==== Given entries

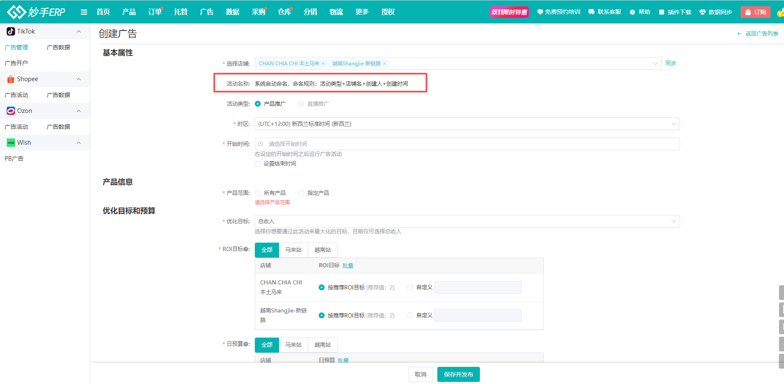This screenshot has height=384, width=784.
Task: Open the 订单 top menu
Action: 155,12
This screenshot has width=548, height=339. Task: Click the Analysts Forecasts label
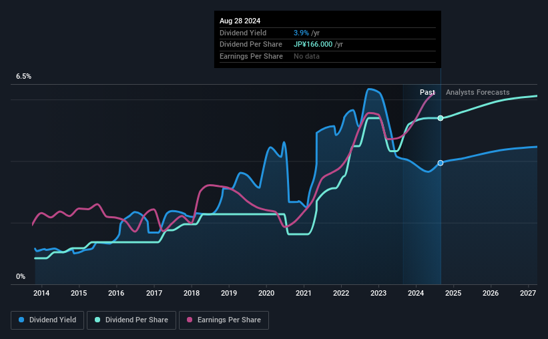point(478,92)
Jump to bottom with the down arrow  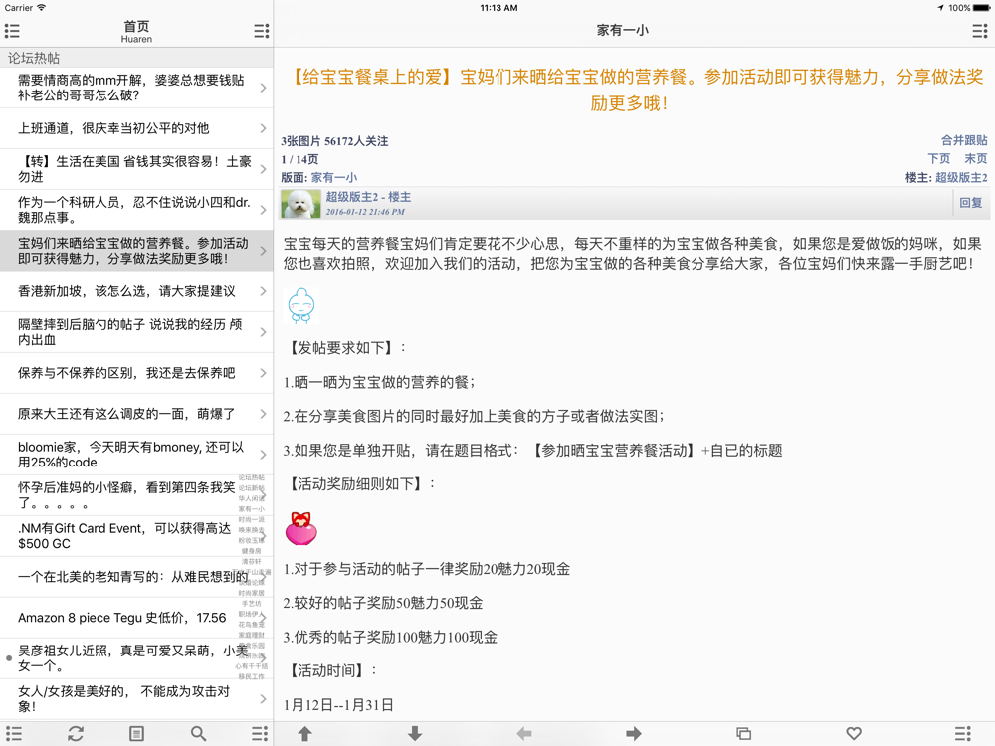pyautogui.click(x=415, y=733)
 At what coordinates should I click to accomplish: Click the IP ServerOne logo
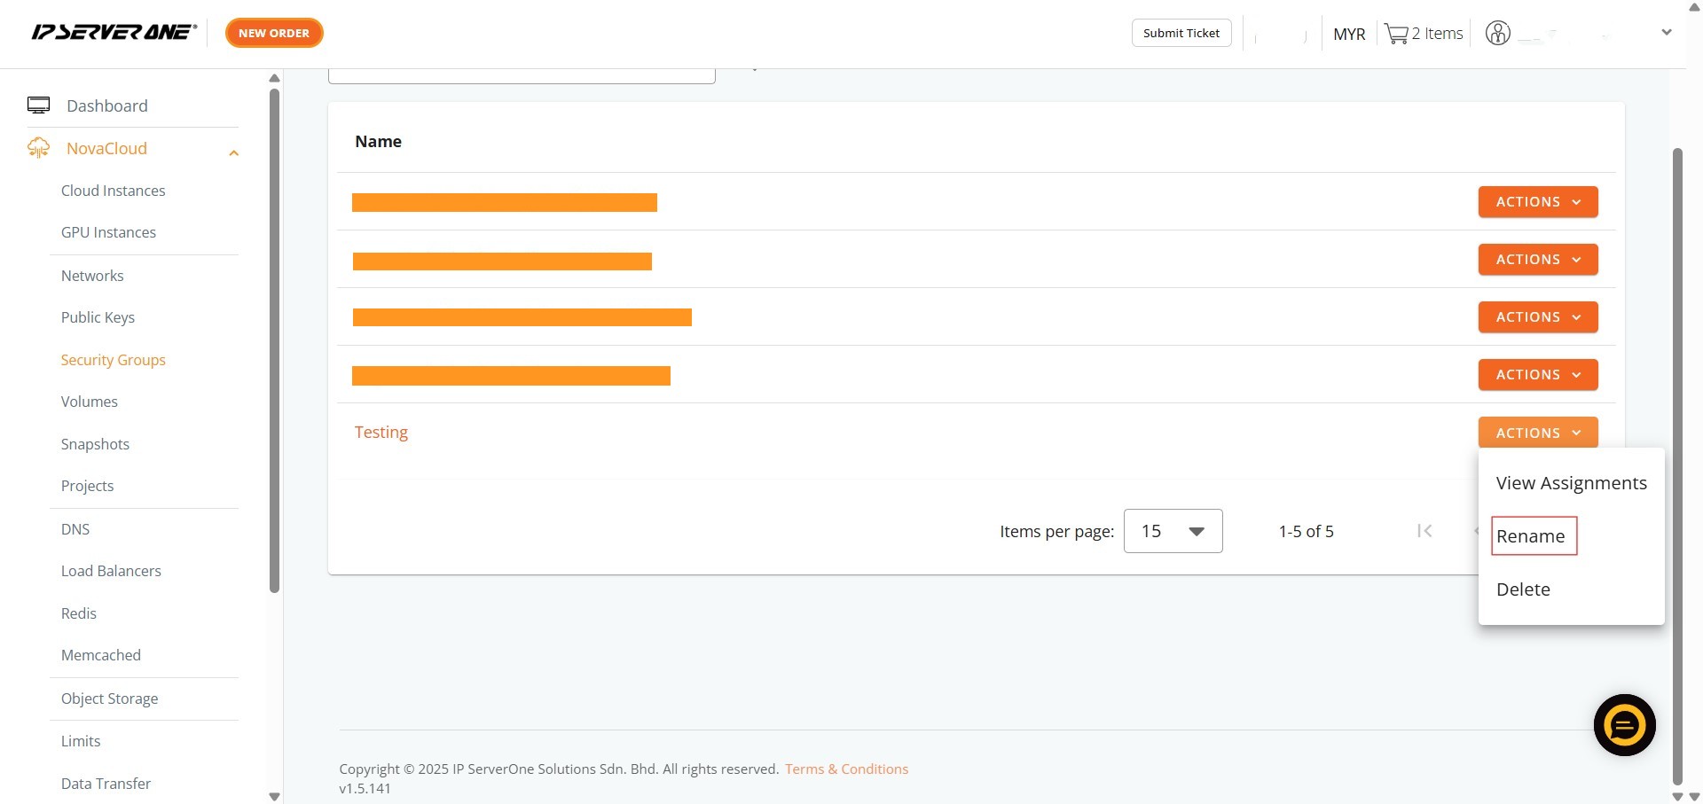point(114,33)
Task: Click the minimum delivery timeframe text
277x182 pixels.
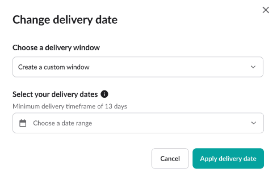Action: click(70, 106)
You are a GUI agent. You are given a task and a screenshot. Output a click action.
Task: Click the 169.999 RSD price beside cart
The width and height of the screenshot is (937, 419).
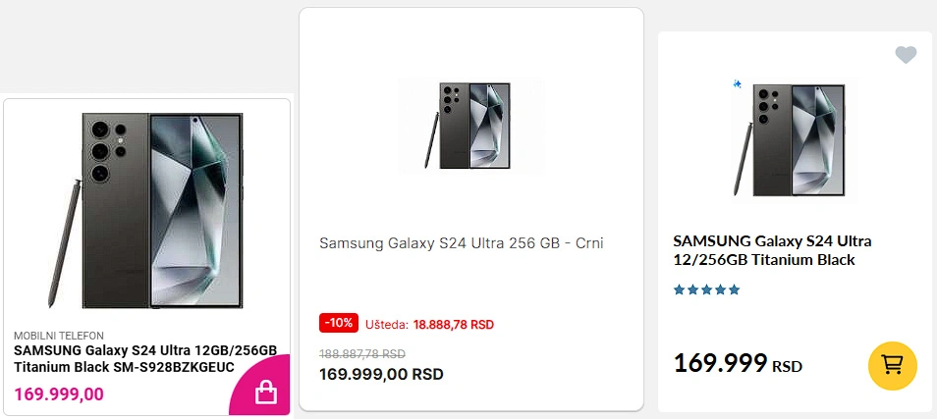coord(738,363)
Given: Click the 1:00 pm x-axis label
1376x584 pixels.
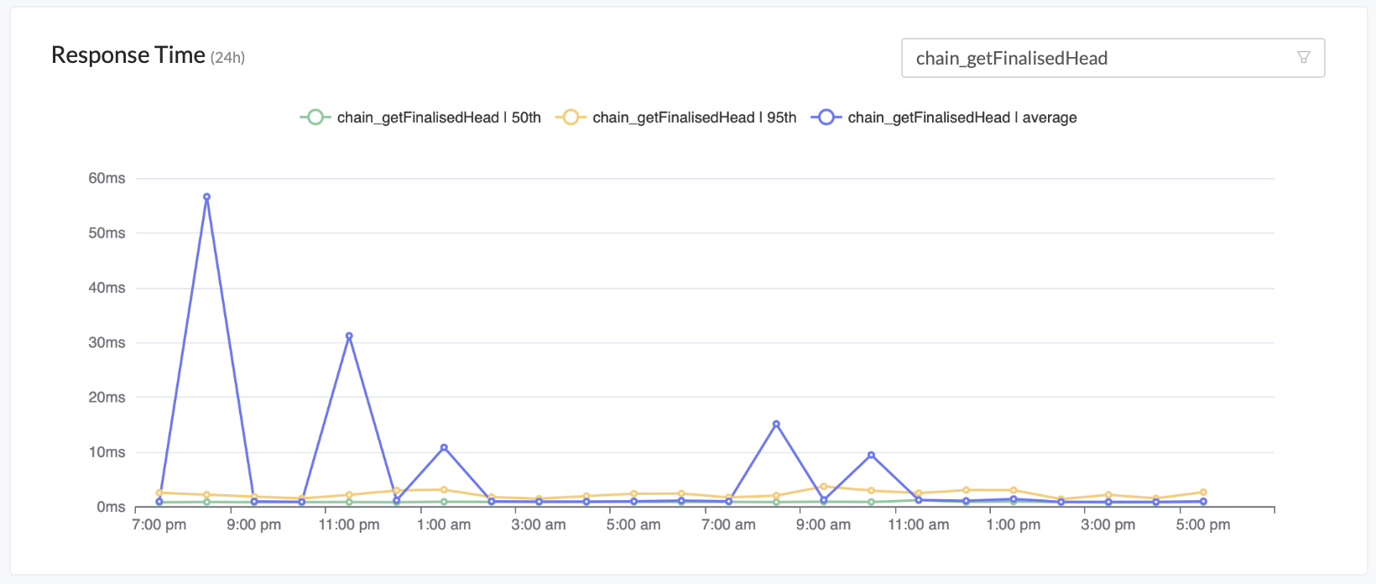Looking at the screenshot, I should (x=1013, y=525).
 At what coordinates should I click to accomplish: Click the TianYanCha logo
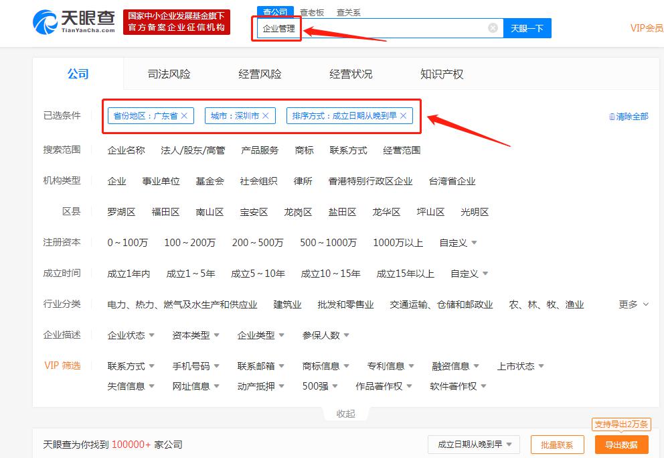coord(74,22)
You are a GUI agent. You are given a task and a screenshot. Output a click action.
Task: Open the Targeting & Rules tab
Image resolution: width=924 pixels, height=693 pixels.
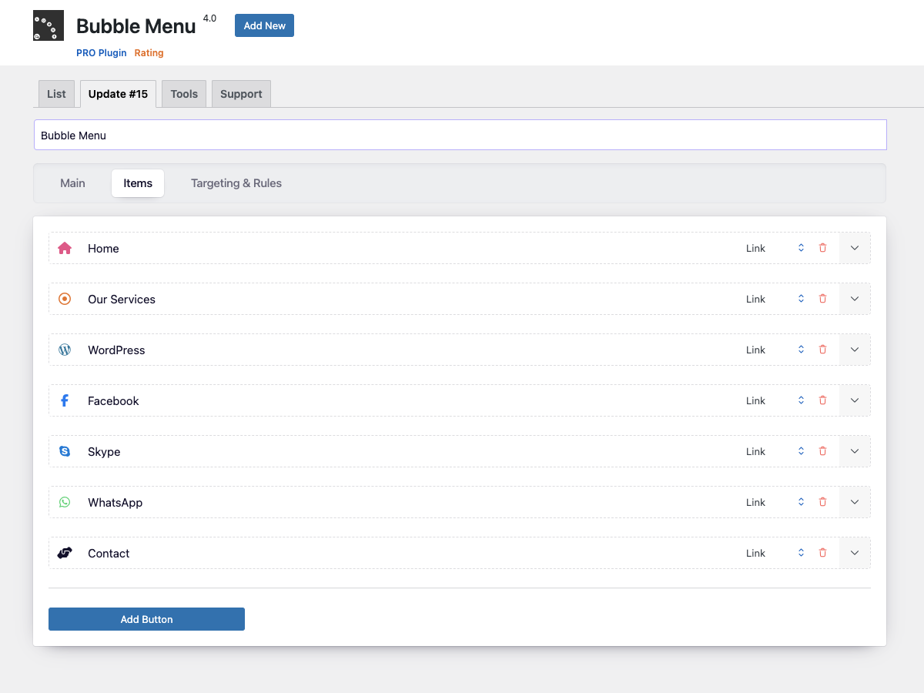coord(236,183)
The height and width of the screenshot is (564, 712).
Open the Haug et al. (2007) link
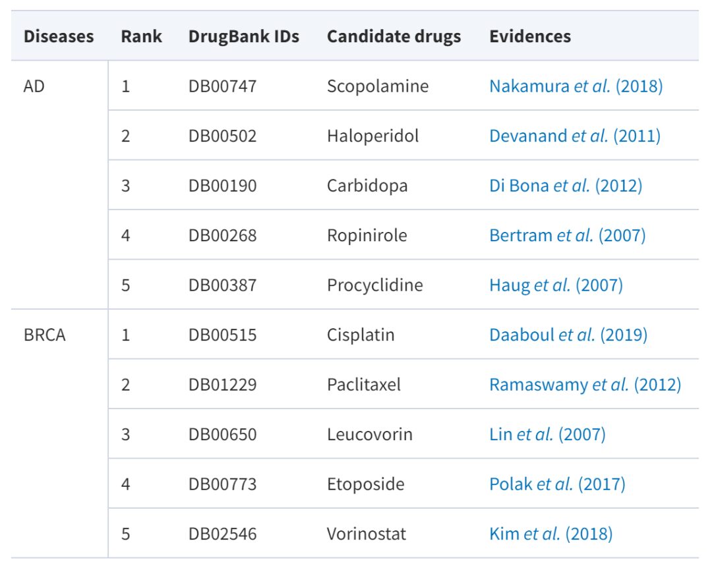556,285
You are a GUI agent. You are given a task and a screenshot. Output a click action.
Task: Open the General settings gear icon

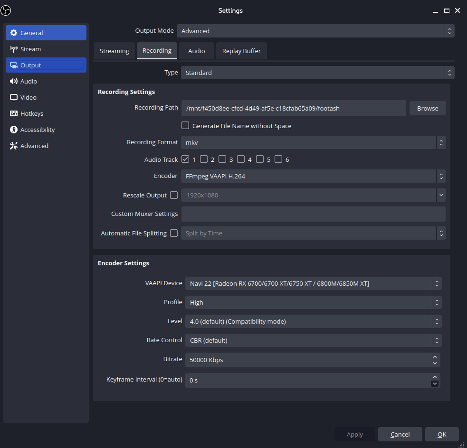coord(14,33)
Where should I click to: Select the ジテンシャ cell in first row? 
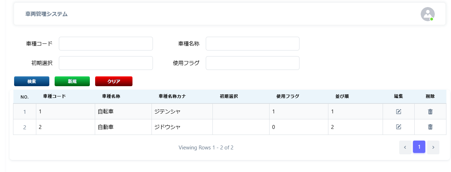point(182,112)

========

__Your goal__
For this exercise, the lines from the one containing "1376x584 pixels." through the last line of the entries above are to be output exactly, both included, and pictures are skipped.

__Result of this exercise__
1376x584 pixels.
Looking at the screenshot, I should (x=1013, y=525).
 At what coordinates should I click to accomplish: Click the TianYanCha logo
coord(74,22)
You are a GUI agent. You are given a task and a screenshot. Output a click action.
Task: Open the Targeting & Rules tab
Image resolution: width=924 pixels, height=693 pixels.
coord(236,183)
The height and width of the screenshot is (564, 712).
Open the Haug et al. (2007) link
556,285
You are a GUI agent. You are given a task and a screenshot. Output a click action.
Task: Open the General settings gear icon

coord(14,33)
Where should I click to: Select the ジテンシャ cell in first row? 
point(182,112)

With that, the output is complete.